Friday, October 29, 2010

Monster - Short Story Excerpt Two



The new moon rode high over the modest golden fields and bruised skyline. It is too hot for sleep. Tangled in sheets and sweating, I left the bed frustrated, wanting for sleep but unable to find it. I have decided to take a long walk. The space I create cutting through the thick air is cooling, and when I am far enough from James I can breathe again.

Since he proposed marriage, my hair has been falling out. All around the house I see it, like small golden chains, littering the floor. No matter how much I sweep I cannot clear them away. The strands seem to multiply each day. They are little lightning bolts made of my dead skin that mock me and remind me there's a reason that actresses wear wigs. I wonder if a bald bride is still a beautiful one.

My mother died last year, bald. I believe that we were very much alike, but due to our sameness, could never relate. But we understood each other, silently. I miss her much. I think now that she was faced with this same decision. She chose to marry my father.

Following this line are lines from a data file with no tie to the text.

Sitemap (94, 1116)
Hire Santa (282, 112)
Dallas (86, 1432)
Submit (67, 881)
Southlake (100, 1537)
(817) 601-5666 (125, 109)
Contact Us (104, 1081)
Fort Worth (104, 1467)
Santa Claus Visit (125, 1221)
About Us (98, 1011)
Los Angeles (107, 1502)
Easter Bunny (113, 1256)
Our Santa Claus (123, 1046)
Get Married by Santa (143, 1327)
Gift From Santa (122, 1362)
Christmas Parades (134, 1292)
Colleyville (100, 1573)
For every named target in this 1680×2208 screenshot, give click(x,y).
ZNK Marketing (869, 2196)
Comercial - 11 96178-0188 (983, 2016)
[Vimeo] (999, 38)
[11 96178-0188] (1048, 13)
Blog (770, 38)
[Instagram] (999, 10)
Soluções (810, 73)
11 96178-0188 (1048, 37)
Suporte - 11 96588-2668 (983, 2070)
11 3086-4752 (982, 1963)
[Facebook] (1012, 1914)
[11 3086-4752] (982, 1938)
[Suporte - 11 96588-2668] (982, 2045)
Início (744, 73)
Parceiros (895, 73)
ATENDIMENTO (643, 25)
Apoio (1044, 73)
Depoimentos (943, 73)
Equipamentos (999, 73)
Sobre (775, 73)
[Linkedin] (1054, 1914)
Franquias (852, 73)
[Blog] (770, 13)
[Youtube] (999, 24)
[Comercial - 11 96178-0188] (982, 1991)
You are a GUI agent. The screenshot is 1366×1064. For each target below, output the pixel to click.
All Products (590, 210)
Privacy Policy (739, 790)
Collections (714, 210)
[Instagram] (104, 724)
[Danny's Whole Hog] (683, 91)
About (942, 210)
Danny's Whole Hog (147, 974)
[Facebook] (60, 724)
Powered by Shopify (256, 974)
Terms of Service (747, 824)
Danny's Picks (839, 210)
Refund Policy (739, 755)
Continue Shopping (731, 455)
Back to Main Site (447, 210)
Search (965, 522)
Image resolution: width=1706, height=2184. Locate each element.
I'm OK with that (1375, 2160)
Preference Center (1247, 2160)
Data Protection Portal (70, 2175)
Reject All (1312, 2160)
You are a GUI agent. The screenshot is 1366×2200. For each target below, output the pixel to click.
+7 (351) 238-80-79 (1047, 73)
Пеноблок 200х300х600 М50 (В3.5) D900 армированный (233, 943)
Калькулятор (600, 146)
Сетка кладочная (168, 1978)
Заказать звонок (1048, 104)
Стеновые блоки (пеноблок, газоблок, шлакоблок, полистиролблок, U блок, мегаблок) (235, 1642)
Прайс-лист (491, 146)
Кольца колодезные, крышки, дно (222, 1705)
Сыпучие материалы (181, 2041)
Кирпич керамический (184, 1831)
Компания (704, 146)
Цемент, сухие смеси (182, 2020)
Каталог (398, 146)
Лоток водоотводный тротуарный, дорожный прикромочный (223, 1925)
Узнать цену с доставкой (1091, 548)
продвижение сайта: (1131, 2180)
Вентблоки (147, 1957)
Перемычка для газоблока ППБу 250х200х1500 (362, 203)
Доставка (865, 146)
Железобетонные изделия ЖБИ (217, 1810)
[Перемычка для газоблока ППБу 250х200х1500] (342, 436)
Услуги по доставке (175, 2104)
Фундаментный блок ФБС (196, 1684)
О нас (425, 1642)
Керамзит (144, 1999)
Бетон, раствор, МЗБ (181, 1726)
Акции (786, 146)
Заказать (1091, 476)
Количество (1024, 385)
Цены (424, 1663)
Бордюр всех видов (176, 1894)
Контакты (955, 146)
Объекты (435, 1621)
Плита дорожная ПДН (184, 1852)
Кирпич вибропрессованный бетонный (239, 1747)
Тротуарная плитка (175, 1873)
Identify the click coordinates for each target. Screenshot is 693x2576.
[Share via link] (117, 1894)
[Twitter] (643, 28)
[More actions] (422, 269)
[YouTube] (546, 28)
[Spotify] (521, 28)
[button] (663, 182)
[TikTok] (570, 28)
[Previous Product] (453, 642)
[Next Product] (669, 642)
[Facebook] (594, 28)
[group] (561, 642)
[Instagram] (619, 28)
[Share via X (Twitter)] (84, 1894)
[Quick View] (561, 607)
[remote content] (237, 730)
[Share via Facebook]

I wonder if it cost her her life; the cancer sprouting everywhere it could, seeping into her bones, punishing her for lying. If she were still here and not underground, I do think I would ask her what to do. I am not the type to stand at her grave and ask advice. It is ridiculous to believe a dead person can hear you when their ears have long rotted off their face. She wouldn’t tell me anyway.

When I was a small child she would leave for hours at a time to visit with friends that I knew did not exist. There was Mary her friend from church, who never attended when I did, forever busy with ‘Obligations!’ as my mother would say. There was her doctor Mr. Green, whose office I tried to look up in the phonebook when I was fifteen to no avail. And there was Mrs. Merriweather, the sick old widow that mother would bring dinner every Saturday night, to an address that did not exist anywhere in Texas.

I don't think my father knew she was lying. He was not a monster like she was, and could not smell the dishonesty. But I am her kind, born with a keen nose, always aware of her indiscretions.

I now lie to James. I tell him I am seeing a psychiatrist when really I cannot think of anything more pitiful. For three hours every week I drive as far away as I can before I have to turn back, giving my face a break from it's metaled mask.

I walk home through such blackness that I cannot see two paces in front of me. I dread each step closer to the cabin knowing I will not sleep tonight. There is no extra blanket for my wooden mattress.